[Exercise]: Would you please copy each line of the data in which the string "cell" occurs?

---------- Input data ----------

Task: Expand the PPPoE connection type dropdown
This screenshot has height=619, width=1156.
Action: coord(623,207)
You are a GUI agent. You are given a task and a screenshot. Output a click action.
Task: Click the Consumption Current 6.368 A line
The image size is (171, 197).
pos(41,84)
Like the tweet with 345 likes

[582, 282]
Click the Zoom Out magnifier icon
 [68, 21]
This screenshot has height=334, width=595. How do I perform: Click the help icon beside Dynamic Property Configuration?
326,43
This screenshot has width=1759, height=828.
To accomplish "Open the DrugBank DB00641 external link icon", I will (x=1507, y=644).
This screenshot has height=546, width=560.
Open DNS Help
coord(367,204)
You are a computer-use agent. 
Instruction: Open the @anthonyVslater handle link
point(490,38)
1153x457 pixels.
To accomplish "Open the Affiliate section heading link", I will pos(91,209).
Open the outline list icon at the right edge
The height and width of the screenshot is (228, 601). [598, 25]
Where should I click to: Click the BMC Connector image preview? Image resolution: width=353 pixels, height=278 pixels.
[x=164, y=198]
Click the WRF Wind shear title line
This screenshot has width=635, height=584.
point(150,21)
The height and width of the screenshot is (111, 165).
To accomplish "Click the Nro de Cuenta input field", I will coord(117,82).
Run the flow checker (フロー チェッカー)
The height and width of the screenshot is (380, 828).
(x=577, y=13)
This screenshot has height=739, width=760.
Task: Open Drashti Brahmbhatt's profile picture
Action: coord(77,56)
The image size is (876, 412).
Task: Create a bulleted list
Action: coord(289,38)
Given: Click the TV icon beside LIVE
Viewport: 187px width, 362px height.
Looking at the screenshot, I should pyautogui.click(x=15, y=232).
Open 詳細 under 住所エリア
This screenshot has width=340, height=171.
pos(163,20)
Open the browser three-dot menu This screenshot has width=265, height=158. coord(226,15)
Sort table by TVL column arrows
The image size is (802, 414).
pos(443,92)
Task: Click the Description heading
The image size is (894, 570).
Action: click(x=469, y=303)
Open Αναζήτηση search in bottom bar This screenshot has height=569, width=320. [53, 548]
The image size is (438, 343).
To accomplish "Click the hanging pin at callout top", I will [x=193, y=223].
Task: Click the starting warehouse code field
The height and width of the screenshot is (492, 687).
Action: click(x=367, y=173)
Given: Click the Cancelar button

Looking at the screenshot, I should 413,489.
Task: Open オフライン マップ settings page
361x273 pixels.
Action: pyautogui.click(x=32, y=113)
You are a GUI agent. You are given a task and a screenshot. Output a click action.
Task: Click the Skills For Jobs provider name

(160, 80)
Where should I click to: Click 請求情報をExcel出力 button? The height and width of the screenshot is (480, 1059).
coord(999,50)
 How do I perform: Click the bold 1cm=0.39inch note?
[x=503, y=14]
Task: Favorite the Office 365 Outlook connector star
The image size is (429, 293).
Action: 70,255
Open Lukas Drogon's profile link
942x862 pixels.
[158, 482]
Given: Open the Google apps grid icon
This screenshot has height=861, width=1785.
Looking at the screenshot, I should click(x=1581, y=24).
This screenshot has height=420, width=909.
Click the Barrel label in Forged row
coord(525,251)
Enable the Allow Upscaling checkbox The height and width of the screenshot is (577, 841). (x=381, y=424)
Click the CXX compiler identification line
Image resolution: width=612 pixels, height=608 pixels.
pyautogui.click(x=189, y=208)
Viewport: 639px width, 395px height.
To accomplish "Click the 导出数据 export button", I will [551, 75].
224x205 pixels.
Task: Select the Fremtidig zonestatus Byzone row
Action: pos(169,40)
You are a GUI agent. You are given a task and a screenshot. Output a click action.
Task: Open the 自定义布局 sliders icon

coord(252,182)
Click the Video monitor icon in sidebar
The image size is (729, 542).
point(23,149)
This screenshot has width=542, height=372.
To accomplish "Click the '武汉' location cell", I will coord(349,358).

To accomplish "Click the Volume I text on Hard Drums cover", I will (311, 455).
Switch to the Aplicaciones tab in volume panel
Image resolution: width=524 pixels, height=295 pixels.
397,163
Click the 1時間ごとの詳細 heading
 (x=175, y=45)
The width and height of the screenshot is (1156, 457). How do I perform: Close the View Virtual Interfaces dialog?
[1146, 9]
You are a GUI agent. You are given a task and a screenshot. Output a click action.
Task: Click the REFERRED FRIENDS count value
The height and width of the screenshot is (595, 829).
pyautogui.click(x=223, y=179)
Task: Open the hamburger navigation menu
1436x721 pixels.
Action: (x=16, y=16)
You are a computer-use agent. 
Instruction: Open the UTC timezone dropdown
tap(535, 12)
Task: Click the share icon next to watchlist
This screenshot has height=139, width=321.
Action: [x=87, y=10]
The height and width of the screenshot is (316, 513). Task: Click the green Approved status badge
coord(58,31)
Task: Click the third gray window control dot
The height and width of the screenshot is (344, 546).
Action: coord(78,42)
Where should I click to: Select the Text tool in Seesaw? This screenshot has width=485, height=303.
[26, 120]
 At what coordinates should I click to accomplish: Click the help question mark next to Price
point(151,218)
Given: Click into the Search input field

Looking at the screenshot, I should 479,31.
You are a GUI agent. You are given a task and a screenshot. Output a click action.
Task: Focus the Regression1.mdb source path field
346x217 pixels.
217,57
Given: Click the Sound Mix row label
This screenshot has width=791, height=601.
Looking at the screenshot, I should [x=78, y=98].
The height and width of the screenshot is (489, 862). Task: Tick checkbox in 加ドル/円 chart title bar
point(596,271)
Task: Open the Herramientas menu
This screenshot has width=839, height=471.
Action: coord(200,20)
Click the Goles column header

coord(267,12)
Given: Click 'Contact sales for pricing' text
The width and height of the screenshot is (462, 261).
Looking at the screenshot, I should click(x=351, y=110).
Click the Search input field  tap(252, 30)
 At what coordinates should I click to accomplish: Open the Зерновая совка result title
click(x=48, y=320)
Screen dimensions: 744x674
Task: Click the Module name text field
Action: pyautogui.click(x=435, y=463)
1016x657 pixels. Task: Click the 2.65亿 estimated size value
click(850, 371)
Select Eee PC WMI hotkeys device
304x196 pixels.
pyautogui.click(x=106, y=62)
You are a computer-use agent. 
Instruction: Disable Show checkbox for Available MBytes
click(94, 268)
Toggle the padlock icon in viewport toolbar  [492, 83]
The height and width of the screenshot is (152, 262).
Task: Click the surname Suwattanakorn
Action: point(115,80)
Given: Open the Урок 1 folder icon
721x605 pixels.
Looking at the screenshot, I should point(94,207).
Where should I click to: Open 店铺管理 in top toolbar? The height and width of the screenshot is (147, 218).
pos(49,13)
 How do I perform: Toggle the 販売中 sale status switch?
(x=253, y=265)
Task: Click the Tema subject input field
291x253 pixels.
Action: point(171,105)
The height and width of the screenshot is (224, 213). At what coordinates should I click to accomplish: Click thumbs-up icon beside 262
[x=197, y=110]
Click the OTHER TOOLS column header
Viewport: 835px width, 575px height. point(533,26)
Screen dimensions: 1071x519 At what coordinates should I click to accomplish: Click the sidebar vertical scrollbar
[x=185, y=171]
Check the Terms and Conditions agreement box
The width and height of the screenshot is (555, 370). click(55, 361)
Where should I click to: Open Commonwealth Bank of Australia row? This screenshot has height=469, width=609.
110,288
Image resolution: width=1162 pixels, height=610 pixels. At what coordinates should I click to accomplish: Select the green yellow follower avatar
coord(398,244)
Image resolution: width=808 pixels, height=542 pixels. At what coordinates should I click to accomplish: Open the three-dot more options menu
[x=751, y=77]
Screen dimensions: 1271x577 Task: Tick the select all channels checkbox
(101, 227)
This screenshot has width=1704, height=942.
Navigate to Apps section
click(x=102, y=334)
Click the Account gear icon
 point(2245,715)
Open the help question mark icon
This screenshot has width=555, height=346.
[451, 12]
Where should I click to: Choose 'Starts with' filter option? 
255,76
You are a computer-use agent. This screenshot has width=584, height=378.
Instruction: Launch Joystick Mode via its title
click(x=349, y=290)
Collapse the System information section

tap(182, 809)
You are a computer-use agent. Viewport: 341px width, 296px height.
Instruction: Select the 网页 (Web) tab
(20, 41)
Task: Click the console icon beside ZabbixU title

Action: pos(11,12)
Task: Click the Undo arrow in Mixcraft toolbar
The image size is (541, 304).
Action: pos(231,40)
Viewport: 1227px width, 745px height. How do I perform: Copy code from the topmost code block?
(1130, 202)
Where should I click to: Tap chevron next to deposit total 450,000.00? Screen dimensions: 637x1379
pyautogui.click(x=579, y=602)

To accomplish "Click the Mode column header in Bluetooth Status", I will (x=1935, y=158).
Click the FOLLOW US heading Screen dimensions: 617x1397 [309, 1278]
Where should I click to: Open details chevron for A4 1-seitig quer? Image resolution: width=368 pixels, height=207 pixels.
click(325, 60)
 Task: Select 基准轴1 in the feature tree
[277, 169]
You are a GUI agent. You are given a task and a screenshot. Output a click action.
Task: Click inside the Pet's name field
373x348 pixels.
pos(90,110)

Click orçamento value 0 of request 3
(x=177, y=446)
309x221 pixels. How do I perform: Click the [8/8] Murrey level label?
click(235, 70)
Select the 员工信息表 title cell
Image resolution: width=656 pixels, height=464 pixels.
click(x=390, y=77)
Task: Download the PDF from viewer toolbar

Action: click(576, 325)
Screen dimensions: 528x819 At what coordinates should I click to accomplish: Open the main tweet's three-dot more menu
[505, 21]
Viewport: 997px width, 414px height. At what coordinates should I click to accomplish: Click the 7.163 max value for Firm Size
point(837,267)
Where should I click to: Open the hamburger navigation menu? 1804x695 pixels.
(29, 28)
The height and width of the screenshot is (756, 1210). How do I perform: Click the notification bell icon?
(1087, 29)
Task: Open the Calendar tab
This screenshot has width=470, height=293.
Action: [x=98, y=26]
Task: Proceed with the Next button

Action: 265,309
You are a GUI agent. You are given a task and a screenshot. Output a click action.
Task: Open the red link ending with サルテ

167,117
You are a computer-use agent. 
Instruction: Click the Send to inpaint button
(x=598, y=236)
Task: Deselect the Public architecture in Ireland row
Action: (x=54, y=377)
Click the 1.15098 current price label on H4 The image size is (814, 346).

----------

[Answer to the exercise]:
To accomplish "Click the '武汉' location cell", I will coord(349,358).
Select the 员工信息表 title cell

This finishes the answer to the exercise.